Tout d’abord, il faut prendre en compte le contexte international particulier marqué par une réduction très significative du prix des matières premières et par une pression désinflationniste généralisée. Historiquement, la baisse du prix des matières premières observée depuis mi-2014 est d’une envergure exceptionnelle tant par son ampleur que par sa persistance. Alors que depuis les années 1980, l’impact du prix des matières premières sur l’inflation sous-jacente s’était fortement réduit, il est possible que les évolutions récentes aient modifié la donne. Ceci peut expliquer en partie la faiblesse généralisée de l’inflation sous-jacente observée dans l’ensemble des économies avancées depuis un an et demi.
Par ailleurs, depuis 2010 la zone euro connaît un processus d’ajustement important de la compétitivité au sein des États membres. Or cette « reconvergence » se fait surtout à travers des baisses de salaires dans les économies précédemment en déficit courant, et sans hausses significatives des salaires et des prix dans les économies en excédent ce qui a créé un contexte désinflationniste pour l’ensemble de la zone.
Enfin, il est possible que l’inflation soit durablement plus basse pour des raisons structurelles qui ne sont pas en lien avec la politique monétaire ou la conjoncture macroéconomique. La mondialisation des échanges, le progrès technologique, la perte du pouvoir des syndicats dans les négociations salariales et l’accroissement de la concurrence sur le marché des biens et services sont autant de facteurs pouvant expliquer les pressions désinflationnistes croissantes dans les économies avancées.
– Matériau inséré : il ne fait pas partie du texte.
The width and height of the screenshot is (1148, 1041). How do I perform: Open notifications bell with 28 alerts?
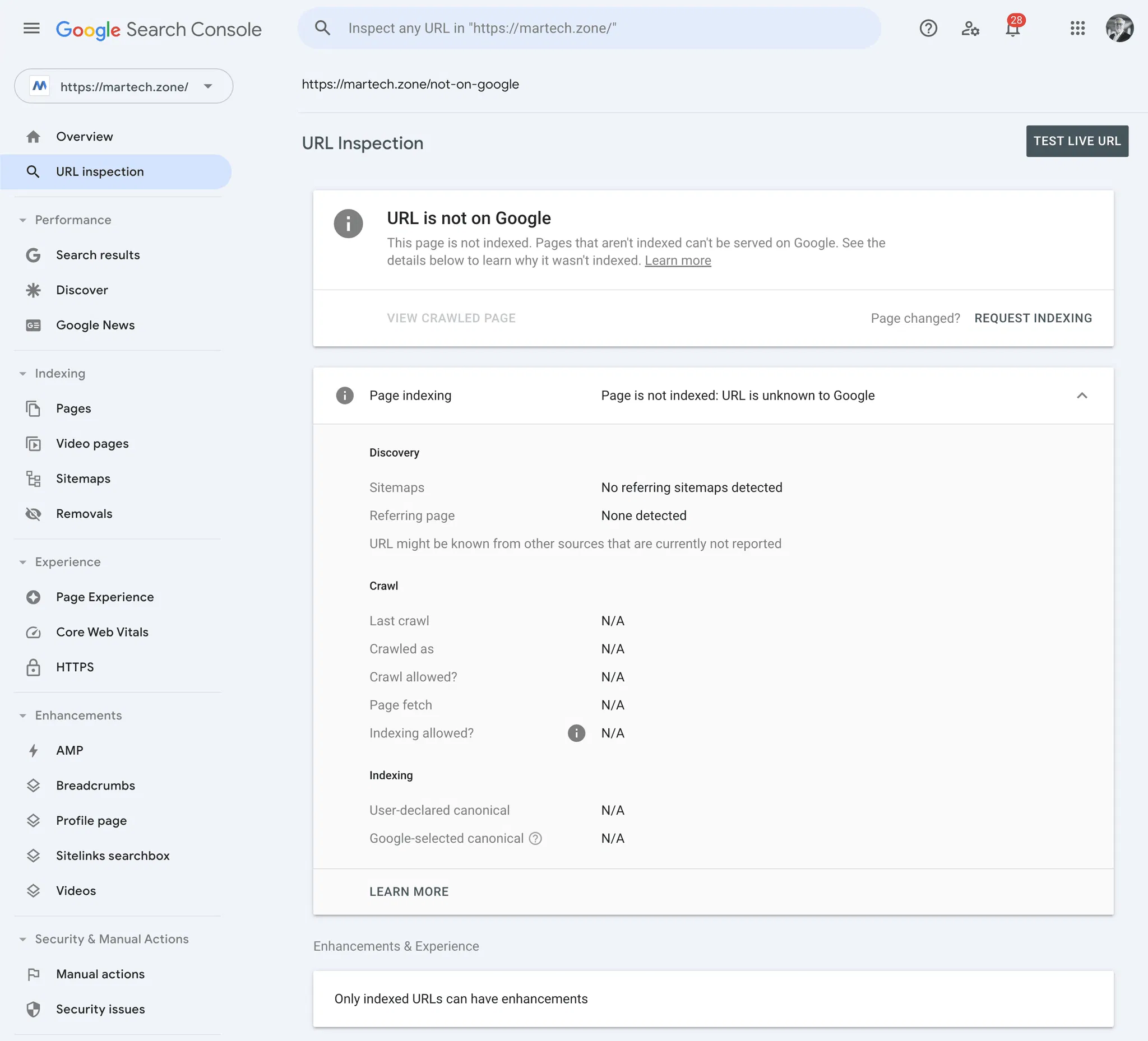pyautogui.click(x=1012, y=29)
Quoiqu’il en soit, la faiblesse observée de l’inflation en zone euro est également le produit d’un déficit de demande agrégée. À ce titre, il n’est pas certain que la politique monétaire puisse seule tirer la zone euro vers un équilibre de croissance et d’inflation plus élevées. Une combinaison de réformes structurelles ambitieuses et d’une orientation budgétaire favorable à la croissance dans les pays où les marges de manœuvre existent permettrait de décupler l’effet de la politique de la BCE.